36.6% of primary brain tumors are meningiomas , which are extra-axial lesions originating from the arachnoid mater and are composed by neoplastic meningothelial cells. Women are more commonly affected than men in a ratio almost 2:1. Meningiomas are usually sporadic tumors, but patients with neurofibromatosis have a significantly increased risk of developing such lesions. The vast majority of them (85%) are WHO grade I tumors. Atypical WHO grade II meningiomas are uncommon (12%), and malignant WHO grade III lesions are rare (2–3%). Since benign meningiomas are slow-growing lesions, the prognosis is favorable, even in those cases where the lesion cannot be completely removed by surgery. In some, most often elderly, patients, a substantial percentage of incidentally found meningiomas (up to 30%) do not grow at all in serial MRI controls over extended periods of time. Eighty percent of the patients harboring WHO grade I lesions are alive 5 years after diagnosis, but the same is true in only 50% of the patients with malignant meningiomas. Meningiomas were the first neoplasm shown to carry a characteristic cytogenetic alteration, monosomy 22. In several studies, loss of expression of protein molecules has been demonstrated, and a number of genomic alterations have been associated with progression and atypical histology, including losses of chromosome arms 1p, 6q, 9p, 10, 14q, and 18q, as well as gains/amplifications on 1q, 9q, 12q, 15q, 17q, and 20q [12, 13]. Deletion of the tumor suppressor gene CDKN2 A has also been associated with aggressive and/or anaplastic tumors [14].

6 Pituitary Tumors

Tumors of the pituitary are the second most common primary brain tumor histology type (17%) in the latest statistical reports of the Central Brain Tumor Registry of the United States. The pituitary and the craniopharyngeal duct range also very high in tumor site statistical distribution, second only to meningeal tumors.

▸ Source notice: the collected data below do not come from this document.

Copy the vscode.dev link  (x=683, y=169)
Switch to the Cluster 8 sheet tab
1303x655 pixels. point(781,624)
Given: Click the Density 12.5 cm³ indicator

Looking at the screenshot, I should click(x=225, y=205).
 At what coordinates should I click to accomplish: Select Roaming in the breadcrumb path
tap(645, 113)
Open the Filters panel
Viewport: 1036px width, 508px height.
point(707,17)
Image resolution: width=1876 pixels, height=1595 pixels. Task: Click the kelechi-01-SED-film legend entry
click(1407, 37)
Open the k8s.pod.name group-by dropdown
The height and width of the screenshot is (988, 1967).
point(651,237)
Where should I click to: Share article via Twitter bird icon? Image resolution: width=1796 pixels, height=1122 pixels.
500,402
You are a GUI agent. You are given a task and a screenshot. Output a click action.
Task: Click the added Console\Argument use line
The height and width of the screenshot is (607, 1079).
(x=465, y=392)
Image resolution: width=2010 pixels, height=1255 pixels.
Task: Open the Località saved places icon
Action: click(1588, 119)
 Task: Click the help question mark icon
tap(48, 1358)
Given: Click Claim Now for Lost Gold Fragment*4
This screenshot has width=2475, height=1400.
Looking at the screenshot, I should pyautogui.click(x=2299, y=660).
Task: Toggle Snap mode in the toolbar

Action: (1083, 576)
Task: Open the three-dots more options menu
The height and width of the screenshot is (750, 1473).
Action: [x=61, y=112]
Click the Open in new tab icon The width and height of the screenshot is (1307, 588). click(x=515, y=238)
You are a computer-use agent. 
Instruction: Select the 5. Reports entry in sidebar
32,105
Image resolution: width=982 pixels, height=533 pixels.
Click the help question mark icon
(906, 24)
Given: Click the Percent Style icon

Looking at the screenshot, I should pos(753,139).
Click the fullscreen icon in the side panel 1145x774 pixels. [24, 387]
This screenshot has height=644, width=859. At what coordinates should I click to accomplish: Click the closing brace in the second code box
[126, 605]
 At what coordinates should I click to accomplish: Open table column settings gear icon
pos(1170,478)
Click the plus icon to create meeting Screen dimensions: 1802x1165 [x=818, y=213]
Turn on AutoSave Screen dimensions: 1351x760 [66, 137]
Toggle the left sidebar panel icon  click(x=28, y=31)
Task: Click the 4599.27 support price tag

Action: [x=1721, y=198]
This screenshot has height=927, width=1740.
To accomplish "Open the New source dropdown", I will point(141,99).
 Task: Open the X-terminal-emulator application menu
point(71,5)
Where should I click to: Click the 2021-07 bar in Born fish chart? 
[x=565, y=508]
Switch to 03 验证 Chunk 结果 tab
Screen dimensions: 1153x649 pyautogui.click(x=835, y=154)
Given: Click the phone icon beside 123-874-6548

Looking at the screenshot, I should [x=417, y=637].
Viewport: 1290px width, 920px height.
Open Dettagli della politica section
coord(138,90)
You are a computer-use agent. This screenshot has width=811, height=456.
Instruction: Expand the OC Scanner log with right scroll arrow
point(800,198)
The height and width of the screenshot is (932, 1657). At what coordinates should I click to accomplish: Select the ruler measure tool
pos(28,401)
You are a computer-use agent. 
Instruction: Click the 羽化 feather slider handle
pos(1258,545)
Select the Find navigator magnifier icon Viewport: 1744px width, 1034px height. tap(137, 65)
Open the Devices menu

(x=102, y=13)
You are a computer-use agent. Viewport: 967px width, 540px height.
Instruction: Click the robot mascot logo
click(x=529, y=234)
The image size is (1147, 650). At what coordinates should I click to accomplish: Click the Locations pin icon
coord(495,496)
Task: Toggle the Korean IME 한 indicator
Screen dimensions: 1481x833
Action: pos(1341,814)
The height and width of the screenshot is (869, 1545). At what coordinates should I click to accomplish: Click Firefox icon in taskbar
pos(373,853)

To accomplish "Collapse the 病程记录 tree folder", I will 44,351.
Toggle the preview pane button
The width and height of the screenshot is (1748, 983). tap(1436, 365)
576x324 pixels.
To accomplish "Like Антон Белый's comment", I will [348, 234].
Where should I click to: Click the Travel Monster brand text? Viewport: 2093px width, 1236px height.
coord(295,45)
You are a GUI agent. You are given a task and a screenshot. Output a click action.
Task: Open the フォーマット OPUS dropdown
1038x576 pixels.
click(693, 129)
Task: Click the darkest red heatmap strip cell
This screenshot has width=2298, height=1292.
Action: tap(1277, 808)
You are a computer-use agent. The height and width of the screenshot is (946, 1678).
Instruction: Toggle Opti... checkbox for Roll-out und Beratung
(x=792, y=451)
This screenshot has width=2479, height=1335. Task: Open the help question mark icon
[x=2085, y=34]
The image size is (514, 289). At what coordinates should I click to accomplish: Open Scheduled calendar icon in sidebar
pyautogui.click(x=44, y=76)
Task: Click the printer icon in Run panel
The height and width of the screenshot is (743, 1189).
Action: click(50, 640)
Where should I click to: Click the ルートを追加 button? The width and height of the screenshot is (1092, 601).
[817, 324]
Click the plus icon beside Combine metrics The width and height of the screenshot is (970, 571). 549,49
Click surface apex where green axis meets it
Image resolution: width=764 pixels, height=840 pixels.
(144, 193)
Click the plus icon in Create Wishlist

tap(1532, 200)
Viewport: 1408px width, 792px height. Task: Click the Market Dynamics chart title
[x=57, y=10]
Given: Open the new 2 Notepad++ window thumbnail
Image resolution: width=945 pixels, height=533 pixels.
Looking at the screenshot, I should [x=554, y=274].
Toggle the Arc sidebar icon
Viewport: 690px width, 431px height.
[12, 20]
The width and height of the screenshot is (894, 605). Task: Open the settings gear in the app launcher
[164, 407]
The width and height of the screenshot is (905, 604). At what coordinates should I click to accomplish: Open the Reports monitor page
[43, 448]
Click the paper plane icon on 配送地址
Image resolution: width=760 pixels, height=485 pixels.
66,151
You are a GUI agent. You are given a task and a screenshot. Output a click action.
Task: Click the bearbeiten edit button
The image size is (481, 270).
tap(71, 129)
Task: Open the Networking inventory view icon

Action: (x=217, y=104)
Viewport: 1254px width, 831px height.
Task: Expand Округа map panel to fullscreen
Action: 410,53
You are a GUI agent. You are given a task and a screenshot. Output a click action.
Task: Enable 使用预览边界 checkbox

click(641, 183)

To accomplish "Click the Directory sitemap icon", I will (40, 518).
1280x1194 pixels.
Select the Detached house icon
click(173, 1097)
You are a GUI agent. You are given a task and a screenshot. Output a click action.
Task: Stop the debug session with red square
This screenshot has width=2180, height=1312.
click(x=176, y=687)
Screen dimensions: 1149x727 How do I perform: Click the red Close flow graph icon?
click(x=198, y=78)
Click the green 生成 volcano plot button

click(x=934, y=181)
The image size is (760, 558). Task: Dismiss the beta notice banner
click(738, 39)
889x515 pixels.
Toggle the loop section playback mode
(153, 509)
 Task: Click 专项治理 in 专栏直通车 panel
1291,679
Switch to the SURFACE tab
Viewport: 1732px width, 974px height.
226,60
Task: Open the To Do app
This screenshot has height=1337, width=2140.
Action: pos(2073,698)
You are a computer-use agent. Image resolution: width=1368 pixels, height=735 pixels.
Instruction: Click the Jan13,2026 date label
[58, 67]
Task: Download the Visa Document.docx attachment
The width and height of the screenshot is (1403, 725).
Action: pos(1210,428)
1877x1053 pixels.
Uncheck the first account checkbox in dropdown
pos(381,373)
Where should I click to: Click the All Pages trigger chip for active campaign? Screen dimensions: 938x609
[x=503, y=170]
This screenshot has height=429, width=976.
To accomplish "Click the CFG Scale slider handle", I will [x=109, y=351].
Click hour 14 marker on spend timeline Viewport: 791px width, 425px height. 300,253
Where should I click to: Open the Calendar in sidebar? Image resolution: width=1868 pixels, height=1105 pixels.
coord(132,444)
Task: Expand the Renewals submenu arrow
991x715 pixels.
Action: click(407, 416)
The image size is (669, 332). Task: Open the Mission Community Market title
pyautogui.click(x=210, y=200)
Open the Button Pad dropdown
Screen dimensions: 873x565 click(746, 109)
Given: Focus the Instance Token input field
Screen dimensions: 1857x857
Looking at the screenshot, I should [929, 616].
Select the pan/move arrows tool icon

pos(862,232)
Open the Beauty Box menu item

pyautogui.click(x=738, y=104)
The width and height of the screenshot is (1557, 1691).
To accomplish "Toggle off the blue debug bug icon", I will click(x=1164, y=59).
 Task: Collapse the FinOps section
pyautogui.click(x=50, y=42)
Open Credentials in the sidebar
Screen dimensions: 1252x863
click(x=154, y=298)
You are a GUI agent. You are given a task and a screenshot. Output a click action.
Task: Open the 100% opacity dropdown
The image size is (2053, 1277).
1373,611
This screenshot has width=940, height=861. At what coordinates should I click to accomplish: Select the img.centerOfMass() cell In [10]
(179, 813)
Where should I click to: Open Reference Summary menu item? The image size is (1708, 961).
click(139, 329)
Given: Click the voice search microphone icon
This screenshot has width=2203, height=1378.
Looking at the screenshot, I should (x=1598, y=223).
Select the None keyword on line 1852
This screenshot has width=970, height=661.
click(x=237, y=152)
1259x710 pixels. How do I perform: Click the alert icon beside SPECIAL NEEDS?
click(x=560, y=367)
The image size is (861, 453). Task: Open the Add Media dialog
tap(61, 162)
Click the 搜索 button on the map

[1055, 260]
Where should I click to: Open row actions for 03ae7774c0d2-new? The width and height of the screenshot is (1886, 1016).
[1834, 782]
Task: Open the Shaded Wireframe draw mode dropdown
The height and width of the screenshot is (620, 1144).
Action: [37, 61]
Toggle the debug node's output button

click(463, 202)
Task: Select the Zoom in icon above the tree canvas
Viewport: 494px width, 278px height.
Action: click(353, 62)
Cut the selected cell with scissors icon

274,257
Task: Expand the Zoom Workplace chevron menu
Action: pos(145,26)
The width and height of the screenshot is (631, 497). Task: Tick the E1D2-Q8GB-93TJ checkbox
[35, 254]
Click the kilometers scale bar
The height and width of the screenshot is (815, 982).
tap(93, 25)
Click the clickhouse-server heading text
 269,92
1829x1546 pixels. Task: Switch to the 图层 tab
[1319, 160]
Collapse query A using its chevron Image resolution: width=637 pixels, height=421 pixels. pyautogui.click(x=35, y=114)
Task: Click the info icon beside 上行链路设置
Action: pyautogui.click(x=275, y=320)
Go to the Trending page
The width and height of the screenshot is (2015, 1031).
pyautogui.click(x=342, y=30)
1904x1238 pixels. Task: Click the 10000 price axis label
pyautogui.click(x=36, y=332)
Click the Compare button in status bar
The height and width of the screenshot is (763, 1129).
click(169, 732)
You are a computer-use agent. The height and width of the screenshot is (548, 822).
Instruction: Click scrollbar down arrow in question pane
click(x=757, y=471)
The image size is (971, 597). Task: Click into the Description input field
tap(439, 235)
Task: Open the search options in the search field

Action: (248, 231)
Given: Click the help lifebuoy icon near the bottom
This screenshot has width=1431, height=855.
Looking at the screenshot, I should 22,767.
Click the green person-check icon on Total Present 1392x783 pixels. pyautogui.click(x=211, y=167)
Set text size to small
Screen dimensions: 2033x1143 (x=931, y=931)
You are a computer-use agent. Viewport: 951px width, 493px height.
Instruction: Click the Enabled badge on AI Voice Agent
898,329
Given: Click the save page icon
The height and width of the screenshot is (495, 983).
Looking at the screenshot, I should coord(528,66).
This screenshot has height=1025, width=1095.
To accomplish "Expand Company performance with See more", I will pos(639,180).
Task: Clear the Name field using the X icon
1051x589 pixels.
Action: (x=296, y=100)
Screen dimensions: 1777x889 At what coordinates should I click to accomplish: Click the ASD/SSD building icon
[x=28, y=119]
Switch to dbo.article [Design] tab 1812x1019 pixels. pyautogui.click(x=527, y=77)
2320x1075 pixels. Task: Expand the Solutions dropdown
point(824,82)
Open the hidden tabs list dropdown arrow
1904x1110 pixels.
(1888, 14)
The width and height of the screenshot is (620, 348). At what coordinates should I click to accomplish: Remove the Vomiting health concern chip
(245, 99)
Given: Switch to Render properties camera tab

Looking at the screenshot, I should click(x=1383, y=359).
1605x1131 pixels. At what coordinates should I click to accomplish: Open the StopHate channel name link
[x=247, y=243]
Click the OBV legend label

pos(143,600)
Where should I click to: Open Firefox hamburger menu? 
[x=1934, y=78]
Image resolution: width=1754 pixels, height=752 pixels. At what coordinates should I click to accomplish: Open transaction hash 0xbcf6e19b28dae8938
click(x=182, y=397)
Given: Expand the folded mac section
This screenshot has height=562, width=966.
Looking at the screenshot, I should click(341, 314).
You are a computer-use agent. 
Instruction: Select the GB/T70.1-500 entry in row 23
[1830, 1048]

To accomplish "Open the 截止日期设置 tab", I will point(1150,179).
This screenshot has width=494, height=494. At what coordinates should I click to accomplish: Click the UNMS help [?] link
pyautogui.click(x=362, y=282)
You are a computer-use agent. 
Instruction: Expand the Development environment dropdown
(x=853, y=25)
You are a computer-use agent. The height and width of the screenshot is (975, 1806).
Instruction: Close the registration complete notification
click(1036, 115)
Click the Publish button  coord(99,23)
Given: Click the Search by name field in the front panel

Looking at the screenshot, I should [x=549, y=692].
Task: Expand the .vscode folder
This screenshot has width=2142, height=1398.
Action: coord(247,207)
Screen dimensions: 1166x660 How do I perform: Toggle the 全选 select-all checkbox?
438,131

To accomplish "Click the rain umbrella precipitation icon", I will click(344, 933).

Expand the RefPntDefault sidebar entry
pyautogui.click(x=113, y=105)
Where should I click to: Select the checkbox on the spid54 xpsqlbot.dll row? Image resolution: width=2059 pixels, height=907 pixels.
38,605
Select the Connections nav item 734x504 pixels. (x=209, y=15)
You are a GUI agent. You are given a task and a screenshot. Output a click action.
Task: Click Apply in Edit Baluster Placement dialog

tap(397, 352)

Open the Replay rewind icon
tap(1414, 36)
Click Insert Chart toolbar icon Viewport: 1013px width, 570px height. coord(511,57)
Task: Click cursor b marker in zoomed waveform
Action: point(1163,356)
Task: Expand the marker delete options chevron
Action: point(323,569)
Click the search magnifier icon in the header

The majority of pituitary tumors are benign adenomas originating from the adenohypophysis. This is a diverse group of tumors with various precursor cell histologies, traditionally classified as secreting or non-secreting, depending on the production (or lack of) of pituitary hormones, and micro- and macroadenomas depending on their size (smaller and larger than 10 mm in diameter, respectively). Patients with adenomas present often with symptoms related to either hormone imbalance or, as in the case of bigger macroadenomas, mass effects on adjacent cranial nerves or CSF circulation.

MR imaging and pituitary hormone screening are the most important parts in the evaluation of patients with tumors in the sellar region. Adenomas of the pituitary are best visualized with thin coronal slices with the field of view centered at the sella. Small microadenomas of the pituitary can be difficult to identify occasionally, even with high-field MRI, without dynamic contrast-enhanced sequences. Other tumors arising in the sellar and parasellar area are meningiomas, craniopharyngiomas, chordomas, chondrosarcomas, schwannomas, germ cell tumors, plasmacytomas, and metastases. Pituitary metastases are rare and occur most frequently in patients with lung or breast cancer. Rapid developing pituitary hormone insufficiency is very common in patients with metastatic tumors which can be difficult to distinguish from adenomas in MRI. Loss of the pituitary bright spot and high tumor contrast enhancement in contrast-enhanced T1-weighted images are findings that might suggest a metastatic histology [15].